> [TEXTO DE LECTURA]:
02 noviembre 2017

Una patadita.


Aquello más que frigorífico era una nevera de hielo que ya cuando entró en casa era antigua de cojones. No tenía esquinas, sus bordes estaban redondeadas, era de tamaño medio y no sé de dónde habría salido, lo que sé es que compartimos muchos años juntos, toda mi infancia.
Aquello no enfriaba, aquello era un glaciar encerrado, enfriaba sin media, tanto que el hielo se escapaba por sus juntas hasta lograr abrir las puertas por lo que cada poco había de desenchufarla y dejarla abierta toda una noche para temperatura ambiente deshiciera  el iceberg.

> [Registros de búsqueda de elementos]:

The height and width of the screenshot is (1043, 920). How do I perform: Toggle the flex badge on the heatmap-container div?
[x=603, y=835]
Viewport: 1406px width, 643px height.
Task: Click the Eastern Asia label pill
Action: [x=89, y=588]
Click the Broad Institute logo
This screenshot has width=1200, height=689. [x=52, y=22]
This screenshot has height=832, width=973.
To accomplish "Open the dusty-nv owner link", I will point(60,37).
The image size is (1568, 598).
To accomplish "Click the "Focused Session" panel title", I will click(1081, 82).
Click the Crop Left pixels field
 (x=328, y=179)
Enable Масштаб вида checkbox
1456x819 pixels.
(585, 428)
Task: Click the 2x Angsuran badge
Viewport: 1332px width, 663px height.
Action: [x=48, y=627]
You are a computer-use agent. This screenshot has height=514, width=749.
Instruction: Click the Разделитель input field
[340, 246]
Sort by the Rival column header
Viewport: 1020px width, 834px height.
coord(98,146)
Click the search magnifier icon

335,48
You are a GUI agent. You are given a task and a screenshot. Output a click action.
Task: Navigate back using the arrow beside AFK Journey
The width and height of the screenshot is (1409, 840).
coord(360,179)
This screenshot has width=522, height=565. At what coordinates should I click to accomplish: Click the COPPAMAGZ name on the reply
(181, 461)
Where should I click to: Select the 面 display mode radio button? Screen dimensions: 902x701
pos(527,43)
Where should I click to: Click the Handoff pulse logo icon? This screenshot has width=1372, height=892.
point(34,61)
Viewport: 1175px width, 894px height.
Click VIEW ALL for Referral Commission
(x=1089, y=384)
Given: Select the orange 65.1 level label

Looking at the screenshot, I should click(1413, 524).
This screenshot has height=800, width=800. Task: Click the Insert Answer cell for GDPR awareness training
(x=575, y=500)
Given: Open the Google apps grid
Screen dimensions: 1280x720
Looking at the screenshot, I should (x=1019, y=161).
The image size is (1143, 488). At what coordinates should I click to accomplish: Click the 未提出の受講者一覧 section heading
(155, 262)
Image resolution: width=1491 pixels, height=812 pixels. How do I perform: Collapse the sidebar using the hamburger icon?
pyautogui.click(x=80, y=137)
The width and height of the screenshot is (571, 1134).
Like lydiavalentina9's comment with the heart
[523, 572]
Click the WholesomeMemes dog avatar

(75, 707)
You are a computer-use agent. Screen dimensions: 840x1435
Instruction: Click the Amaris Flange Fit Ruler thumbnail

> [TAREA ASIGNADA]: Continúa el texto sobre la vieja nevera de hielo a partir de la última frase. Las entradas proceden de una fuente distinta.

> [RESPUESTA ESCRITA]:
Aquella nevera era muy graciosamente peculiar. Cuando teníamos visita en casa, sobre todo cuando venían a merendar mis tías que ya por entonces eran muy mayores, mi madre la desenchufaba no sin antes calcular de forma exacta el tiempo para evitar el desparrame de agua por el suelo… Aquella maniobra no era baladí, para nada, aquello estaba más que justificado en defensa de la integridad de las pobres tías, tenían perras pero tampoco era para cargárselas de un infarto…
De vez en cuando, cuando le venía bien, la nevera en cuestión que tenía vida propia, no es que vibrara, no, es que saltaba mientras emitía unas extrañas ventosidades  balanceándose sobre su posición hasta tal punto de temer que cualquier día tomara la puerta y se pirara… pero lo más curioso era el método para pararla… el gesto se familiarizó tanto que lo veíamos de lo más normal, le soltabas una patada y se estaba quietecita, y eso me ha hecho pensar, una patadita y a correr.
Cosas de mi dispersidad.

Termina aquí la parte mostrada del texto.